The records that follow should be copied in full, exactly as they read.

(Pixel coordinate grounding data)
● ● ● ●

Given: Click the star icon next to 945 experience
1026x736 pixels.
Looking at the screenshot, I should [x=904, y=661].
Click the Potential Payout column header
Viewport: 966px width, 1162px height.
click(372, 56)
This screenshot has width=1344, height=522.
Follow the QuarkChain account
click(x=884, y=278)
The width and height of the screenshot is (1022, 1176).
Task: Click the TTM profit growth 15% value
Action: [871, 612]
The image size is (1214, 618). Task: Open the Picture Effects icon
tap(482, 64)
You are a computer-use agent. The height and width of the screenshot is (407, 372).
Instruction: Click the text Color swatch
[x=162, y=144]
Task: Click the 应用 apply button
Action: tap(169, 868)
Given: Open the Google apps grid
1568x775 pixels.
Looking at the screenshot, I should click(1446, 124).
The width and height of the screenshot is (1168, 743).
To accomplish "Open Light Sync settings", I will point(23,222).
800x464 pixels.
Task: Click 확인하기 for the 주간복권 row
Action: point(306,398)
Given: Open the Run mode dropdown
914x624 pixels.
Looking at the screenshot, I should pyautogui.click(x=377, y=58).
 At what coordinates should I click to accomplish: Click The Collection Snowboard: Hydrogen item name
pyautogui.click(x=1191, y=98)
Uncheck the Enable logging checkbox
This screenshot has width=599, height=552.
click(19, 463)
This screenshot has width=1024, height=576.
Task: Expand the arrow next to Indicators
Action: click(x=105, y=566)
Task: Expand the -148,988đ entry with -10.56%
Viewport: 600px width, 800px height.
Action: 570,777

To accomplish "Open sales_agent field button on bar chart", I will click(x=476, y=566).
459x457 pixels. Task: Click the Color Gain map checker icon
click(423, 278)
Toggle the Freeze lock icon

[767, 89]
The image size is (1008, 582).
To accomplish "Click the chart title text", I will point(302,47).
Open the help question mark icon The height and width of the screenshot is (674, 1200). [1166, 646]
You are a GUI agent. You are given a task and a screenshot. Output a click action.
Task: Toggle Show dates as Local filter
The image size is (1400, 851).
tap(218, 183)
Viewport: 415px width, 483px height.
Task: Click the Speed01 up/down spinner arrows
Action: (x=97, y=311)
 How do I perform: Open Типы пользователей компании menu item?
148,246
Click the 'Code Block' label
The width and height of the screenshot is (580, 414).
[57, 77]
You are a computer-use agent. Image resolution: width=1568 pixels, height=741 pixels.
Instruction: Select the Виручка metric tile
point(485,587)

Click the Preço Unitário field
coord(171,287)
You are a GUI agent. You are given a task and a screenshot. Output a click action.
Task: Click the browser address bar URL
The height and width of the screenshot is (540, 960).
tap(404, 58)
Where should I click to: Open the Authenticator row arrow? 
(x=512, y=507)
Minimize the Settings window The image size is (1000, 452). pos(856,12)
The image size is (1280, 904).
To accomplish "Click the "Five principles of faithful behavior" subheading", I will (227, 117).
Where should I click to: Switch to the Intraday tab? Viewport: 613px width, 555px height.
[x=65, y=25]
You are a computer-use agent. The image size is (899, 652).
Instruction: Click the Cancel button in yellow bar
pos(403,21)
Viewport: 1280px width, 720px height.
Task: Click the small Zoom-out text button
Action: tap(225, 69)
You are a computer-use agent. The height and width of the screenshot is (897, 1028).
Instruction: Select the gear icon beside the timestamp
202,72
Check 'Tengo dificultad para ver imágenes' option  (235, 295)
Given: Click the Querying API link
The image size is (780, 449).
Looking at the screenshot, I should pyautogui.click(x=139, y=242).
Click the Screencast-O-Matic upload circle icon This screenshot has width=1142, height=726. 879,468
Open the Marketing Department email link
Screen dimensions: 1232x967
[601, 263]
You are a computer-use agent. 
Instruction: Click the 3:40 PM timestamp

● ● ● ●

- **Output of the task**
Given: Click the star icon next to 945 experience
1026x736 pixels.
Looking at the screenshot, I should [x=904, y=661].
Click the Potential Payout column header
Viewport: 966px width, 1162px height.
click(372, 56)
This screenshot has width=1344, height=522.
Follow the QuarkChain account
click(x=884, y=278)
The width and height of the screenshot is (1022, 1176).
Task: Click the TTM profit growth 15% value
Action: [871, 612]
The image size is (1214, 618). Task: Open the Picture Effects icon
tap(482, 64)
You are a computer-use agent. The height and width of the screenshot is (407, 372).
Instruction: Click the text Color swatch
[x=162, y=144]
Task: Click the 应用 apply button
Action: tap(169, 868)
Given: Open the Google apps grid
1568x775 pixels.
Looking at the screenshot, I should click(1446, 124).
The width and height of the screenshot is (1168, 743).
To accomplish "Open Light Sync settings", I will point(23,222).
800x464 pixels.
Task: Click 확인하기 for the 주간복권 row
Action: point(306,398)
Given: Open the Run mode dropdown
914x624 pixels.
Looking at the screenshot, I should pyautogui.click(x=377, y=58).
 At what coordinates should I click to accomplish: Click The Collection Snowboard: Hydrogen item name
pyautogui.click(x=1191, y=98)
Uncheck the Enable logging checkbox
This screenshot has width=599, height=552.
click(19, 463)
This screenshot has width=1024, height=576.
Task: Expand the arrow next to Indicators
Action: click(x=105, y=566)
Task: Expand the -148,988đ entry with -10.56%
Viewport: 600px width, 800px height.
Action: 570,777

To accomplish "Open sales_agent field button on bar chart", I will click(x=476, y=566).
459x457 pixels. Task: Click the Color Gain map checker icon
click(423, 278)
Toggle the Freeze lock icon

[767, 89]
The image size is (1008, 582).
To accomplish "Click the chart title text", I will point(302,47).
Open the help question mark icon The height and width of the screenshot is (674, 1200). [1166, 646]
You are a GUI agent. You are given a task and a screenshot. Output a click action.
Task: Toggle Show dates as Local filter
The image size is (1400, 851).
tap(218, 183)
Viewport: 415px width, 483px height.
Task: Click the Speed01 up/down spinner arrows
Action: (x=97, y=311)
 How do I perform: Open Типы пользователей компании menu item?
148,246
Click the 'Code Block' label
The width and height of the screenshot is (580, 414).
[57, 77]
You are a computer-use agent. Image resolution: width=1568 pixels, height=741 pixels.
Instruction: Select the Виручка metric tile
point(485,587)

Click the Preço Unitário field
coord(171,287)
You are a GUI agent. You are given a task and a screenshot. Output a click action.
Task: Click the browser address bar URL
The height and width of the screenshot is (540, 960).
tap(404, 58)
Where should I click to: Open the Authenticator row arrow? 
(x=512, y=507)
Minimize the Settings window The image size is (1000, 452). pos(856,12)
The image size is (1280, 904).
To accomplish "Click the "Five principles of faithful behavior" subheading", I will (227, 117).
Where should I click to: Switch to the Intraday tab? Viewport: 613px width, 555px height.
[x=65, y=25]
You are a computer-use agent. The image size is (899, 652).
Instruction: Click the Cancel button in yellow bar
pos(403,21)
Viewport: 1280px width, 720px height.
Task: Click the small Zoom-out text button
Action: tap(225, 69)
You are a computer-use agent. The height and width of the screenshot is (897, 1028).
Instruction: Select the gear icon beside the timestamp
202,72
Check 'Tengo dificultad para ver imágenes' option  (235, 295)
Given: Click the Querying API link
The image size is (780, 449).
Looking at the screenshot, I should pyautogui.click(x=139, y=242).
Click the Screencast-O-Matic upload circle icon This screenshot has width=1142, height=726. 879,468
Open the Marketing Department email link
Screen dimensions: 1232x967
[601, 263]
You are a computer-use agent. 
Instruction: Click the 3:40 PM timestamp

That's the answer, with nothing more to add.